While there has been a general decline in faith-based worship in the western world, one would have thought that life companies’ faith in the core tenets of their business remained intact.
So what are we to make of the news that Aegon is hiving off risk, not to a re-insurer but to a bank? Aegon’s announcement that they have agreed a life expectancy swap deal with Deutsche Bank, covering €12 billion of their reserves can only be seen as a lack of confidence in the ability of the actuarial body to accurately forecast life expectancy. It does make you wonder where exactly the actuarial expertise now is seen to rest.
It also makes you wonder what levels of risk Deutsche Bank is prepared to take on. Their expertise in longevity is surely less than Aegon’s, so someone is going to take a bath on this one. However, Michael Amori, Deutsche’s co-head of the bank’s longevity group, was open about their lack of actuarial expertise. “This is not about the bank telling anyone what the right life expectancy is.

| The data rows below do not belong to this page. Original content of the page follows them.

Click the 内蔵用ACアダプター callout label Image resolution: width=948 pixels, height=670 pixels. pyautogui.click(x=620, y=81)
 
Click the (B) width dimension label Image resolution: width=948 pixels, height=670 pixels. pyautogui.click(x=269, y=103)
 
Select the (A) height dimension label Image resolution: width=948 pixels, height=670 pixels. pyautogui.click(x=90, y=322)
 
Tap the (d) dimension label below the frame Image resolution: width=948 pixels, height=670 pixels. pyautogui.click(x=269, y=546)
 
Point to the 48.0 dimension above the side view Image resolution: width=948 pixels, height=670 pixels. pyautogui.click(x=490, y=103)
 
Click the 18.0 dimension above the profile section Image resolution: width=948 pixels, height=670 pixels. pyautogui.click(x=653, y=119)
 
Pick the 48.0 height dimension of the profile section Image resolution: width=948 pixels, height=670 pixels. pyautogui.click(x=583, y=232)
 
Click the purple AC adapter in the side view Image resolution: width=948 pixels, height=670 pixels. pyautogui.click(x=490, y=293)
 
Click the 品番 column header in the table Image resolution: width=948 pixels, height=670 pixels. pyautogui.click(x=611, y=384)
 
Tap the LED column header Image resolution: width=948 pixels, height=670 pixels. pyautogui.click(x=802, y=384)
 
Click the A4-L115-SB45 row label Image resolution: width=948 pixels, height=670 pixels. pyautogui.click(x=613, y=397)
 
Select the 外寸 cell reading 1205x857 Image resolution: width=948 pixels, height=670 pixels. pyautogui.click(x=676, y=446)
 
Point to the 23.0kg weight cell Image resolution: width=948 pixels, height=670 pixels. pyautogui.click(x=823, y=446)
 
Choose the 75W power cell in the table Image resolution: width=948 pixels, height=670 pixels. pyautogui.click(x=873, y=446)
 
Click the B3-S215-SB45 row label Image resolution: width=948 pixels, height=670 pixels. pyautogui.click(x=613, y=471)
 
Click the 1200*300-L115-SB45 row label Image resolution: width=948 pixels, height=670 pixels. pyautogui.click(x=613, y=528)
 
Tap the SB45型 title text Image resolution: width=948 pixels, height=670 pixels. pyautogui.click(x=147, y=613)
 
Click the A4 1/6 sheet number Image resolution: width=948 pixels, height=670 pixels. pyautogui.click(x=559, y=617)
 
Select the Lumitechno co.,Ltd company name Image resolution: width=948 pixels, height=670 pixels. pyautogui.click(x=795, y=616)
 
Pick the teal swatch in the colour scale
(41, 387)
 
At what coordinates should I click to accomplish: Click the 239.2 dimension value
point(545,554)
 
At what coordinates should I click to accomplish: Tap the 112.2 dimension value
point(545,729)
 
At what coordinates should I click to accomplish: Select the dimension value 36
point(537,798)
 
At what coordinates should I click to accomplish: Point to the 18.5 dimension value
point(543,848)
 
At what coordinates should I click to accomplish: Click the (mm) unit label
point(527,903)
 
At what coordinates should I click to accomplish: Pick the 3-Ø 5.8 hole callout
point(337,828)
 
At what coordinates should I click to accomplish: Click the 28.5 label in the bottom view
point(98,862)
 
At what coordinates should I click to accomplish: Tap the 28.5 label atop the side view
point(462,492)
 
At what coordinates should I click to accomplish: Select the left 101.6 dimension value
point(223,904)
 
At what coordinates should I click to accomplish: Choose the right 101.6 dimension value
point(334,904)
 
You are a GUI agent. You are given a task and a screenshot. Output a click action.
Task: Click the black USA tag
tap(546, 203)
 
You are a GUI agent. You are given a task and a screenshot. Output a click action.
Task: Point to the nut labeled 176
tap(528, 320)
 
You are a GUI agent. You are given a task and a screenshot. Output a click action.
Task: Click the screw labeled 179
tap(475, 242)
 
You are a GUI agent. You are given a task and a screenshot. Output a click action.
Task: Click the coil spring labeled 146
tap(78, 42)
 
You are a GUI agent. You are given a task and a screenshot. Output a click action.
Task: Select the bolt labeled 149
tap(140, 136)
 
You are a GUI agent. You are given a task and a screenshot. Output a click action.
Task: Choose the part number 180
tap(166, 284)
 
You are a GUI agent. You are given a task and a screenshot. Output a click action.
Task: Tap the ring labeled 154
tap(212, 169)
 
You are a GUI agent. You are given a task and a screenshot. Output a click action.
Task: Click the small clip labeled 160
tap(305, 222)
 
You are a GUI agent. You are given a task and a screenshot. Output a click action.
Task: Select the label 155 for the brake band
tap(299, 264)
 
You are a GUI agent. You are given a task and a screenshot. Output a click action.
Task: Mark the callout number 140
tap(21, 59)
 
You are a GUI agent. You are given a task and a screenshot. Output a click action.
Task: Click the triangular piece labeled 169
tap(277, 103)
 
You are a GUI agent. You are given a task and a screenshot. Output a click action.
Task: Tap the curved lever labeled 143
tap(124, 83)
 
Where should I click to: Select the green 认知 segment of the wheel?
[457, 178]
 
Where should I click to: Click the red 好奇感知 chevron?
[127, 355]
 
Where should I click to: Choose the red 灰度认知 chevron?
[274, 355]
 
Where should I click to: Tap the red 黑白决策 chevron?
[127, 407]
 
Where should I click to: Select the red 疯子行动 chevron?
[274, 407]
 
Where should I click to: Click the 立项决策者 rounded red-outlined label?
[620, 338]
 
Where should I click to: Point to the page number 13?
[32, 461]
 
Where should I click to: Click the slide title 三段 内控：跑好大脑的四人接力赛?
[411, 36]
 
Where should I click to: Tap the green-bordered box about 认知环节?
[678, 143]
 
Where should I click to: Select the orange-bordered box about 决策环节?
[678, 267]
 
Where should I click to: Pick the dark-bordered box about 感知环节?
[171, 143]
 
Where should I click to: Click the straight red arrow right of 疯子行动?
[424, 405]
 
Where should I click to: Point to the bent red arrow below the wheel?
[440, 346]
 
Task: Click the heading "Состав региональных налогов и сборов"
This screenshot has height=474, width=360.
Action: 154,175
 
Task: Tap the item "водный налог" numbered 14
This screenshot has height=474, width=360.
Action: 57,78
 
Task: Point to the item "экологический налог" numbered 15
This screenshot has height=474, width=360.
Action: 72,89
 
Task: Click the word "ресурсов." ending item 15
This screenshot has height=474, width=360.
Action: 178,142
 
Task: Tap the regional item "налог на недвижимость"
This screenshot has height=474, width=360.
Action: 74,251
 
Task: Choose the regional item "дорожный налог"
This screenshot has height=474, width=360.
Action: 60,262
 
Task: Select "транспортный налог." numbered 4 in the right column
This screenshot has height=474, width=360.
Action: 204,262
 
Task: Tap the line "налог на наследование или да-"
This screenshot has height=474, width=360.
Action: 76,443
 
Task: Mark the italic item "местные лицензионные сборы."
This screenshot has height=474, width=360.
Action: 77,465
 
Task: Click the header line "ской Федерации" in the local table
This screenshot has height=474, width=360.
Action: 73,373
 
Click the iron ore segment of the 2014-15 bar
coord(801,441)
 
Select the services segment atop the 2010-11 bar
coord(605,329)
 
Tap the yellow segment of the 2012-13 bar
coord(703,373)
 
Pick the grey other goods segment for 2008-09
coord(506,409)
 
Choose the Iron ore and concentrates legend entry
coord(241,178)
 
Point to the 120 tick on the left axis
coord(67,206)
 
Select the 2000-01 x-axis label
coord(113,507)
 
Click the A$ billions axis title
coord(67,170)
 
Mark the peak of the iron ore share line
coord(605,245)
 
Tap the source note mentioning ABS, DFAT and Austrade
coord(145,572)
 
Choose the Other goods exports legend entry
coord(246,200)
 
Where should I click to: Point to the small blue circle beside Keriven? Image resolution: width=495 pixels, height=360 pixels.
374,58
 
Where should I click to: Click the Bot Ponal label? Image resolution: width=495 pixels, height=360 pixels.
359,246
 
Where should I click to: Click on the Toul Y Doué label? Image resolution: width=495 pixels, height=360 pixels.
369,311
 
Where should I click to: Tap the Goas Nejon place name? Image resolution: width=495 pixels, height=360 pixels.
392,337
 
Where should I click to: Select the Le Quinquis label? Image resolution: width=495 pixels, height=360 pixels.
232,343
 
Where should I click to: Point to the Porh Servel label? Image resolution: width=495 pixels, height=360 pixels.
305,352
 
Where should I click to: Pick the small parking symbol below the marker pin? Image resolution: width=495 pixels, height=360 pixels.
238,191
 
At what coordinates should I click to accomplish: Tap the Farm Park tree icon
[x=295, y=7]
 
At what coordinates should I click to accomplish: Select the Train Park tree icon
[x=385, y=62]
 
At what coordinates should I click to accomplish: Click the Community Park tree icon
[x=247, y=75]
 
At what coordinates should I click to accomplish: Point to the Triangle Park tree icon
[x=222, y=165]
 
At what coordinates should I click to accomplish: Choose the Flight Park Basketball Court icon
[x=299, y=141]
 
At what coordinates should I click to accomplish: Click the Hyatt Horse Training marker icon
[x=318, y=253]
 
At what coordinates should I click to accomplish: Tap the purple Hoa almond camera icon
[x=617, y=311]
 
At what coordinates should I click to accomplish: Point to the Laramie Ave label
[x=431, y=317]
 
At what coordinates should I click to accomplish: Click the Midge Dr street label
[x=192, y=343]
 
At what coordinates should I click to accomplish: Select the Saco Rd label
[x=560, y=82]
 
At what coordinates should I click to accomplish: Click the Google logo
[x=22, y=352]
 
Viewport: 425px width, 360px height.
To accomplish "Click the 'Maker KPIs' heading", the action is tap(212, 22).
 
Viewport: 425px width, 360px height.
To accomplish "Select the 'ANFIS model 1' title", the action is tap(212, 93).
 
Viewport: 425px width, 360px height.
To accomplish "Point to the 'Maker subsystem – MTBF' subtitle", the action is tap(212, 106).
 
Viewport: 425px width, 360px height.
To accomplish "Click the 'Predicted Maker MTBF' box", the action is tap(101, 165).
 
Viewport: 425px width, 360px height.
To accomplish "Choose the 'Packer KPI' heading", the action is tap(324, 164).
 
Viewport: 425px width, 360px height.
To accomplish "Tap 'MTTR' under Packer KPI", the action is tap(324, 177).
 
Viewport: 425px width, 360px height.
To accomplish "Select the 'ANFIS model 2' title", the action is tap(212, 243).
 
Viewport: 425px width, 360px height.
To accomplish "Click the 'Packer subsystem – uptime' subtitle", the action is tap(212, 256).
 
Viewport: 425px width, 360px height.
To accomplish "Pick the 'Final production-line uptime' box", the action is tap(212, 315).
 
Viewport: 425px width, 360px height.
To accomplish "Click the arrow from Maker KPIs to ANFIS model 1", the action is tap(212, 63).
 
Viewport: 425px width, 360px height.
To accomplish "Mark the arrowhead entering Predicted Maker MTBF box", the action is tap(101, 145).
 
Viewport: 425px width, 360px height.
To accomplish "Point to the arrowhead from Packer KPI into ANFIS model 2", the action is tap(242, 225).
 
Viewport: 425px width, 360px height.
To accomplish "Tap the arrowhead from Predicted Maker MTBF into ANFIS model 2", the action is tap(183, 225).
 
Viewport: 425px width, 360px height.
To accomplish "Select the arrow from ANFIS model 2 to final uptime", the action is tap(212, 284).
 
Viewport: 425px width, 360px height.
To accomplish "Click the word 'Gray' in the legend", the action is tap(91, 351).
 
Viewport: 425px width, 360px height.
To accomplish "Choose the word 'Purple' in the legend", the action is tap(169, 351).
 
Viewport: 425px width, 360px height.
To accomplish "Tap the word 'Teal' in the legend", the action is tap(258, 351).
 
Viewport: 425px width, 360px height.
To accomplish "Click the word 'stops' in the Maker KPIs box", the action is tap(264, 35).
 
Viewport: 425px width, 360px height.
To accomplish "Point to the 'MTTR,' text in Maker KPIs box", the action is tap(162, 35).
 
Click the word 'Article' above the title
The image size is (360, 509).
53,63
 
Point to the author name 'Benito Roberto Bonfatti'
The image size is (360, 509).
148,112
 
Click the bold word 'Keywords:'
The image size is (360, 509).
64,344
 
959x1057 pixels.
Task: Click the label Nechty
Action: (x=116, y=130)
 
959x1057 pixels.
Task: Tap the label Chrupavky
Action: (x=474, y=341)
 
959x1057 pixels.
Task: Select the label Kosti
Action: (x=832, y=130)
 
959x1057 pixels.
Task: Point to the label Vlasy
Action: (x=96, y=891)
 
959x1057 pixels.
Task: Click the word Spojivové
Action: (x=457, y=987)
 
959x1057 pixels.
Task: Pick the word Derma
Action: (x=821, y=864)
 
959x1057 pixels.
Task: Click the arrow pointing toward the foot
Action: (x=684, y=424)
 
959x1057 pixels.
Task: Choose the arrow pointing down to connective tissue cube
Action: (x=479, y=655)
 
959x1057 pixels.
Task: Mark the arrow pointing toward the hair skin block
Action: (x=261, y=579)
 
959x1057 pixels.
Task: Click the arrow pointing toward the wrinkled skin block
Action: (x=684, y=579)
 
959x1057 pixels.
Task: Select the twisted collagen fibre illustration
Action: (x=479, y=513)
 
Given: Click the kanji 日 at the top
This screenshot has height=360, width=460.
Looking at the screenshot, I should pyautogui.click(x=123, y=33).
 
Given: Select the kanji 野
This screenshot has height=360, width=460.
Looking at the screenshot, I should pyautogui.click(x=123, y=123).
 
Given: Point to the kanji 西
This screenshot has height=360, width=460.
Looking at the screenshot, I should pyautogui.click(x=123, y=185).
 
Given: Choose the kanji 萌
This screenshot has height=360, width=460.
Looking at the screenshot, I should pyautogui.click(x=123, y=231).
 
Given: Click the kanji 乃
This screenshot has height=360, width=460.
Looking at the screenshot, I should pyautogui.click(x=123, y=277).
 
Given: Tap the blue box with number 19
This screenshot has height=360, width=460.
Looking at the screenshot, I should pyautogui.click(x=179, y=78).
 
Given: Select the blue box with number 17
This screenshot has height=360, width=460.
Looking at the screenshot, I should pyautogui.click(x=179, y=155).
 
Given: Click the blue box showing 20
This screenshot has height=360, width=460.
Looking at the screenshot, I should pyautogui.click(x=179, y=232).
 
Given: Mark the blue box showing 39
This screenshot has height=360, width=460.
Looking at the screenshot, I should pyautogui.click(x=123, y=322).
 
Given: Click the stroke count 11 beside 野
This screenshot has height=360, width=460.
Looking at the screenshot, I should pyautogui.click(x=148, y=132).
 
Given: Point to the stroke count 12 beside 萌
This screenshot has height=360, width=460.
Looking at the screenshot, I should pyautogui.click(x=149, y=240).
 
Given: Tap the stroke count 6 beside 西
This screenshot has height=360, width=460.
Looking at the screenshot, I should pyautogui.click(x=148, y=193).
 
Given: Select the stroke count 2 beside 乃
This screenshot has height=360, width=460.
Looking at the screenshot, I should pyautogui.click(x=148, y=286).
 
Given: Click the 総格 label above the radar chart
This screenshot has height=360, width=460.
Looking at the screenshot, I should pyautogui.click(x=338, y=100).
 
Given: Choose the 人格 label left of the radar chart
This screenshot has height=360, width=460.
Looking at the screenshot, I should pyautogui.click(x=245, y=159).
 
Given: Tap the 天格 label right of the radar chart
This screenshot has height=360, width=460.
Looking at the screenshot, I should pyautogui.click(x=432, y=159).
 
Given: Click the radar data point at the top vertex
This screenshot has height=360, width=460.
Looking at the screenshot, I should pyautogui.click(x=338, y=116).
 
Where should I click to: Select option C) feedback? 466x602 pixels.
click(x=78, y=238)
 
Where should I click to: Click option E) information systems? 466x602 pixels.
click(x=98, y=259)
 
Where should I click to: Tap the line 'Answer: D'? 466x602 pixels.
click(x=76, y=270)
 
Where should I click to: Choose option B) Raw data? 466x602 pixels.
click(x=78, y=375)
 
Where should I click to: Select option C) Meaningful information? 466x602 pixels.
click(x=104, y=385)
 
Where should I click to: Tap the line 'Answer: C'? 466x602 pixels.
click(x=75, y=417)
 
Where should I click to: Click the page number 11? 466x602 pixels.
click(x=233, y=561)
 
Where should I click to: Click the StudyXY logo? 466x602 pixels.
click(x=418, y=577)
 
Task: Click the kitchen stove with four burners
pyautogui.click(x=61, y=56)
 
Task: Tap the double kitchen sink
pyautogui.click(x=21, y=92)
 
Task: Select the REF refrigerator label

It is about finding a way to help a client transfer risk to others willing to take the risk on in exchange for a return”.
Deutsche Bank will ultimately package these as risk products, and sell them on to other investors after taking a cut for their trouble. Those who buy from Deutsche may retain them or may repackage again and sell on, bringing back frightening memories of the triple A-rated Collateralized Debt Obligations (CDOs) that lay at the heart of the Lehman Brothers collapse.
Aside from the dangers to the economic system, if longevity risk ultimately starts getting rated and sold by non-experts in the area, each layer in this process will need to make a margin in order to justify the approach. And, at the base of this inverted pyramid it is the customer who is propping up the whole thing, from whose contributions all of the ‘margins’ required by those businesses ultimately have to come.
So what seems like a prudent move by Aegon in order to protect its future earnings could just be the start of a chain that actually destabilises everyone in it. In the end, only the customer will pay.
Of course, this whole process was inevitable from the moment Solvency II raised its head. Faced with the restrictions imposed by the need to increase their reserves to meet the new regulations arising from Solvency II, it was inevitable that Insurers would begin to look beyond traditional re-insurers in order to reduce their reserve requirements and allow better use of their capital for growth.
While a single deal, even of this size, is not worrying, Deutsche Bank is forecasting a big increase in the use of capital markets to hedge against longevity risk. This is a development that regulators will need to monitor closely.
If more and more life companies are losing faith in their own actuarial body, are we to be left placing our trust in the sagacity of the banks and market investors to get it right regarding the liabilities of the life and pensions sector?
Somehow we have to make sure that actuarial assessment remains to the forefront of risk management in the life business. Otherwise we may all end up with nothing to believe in.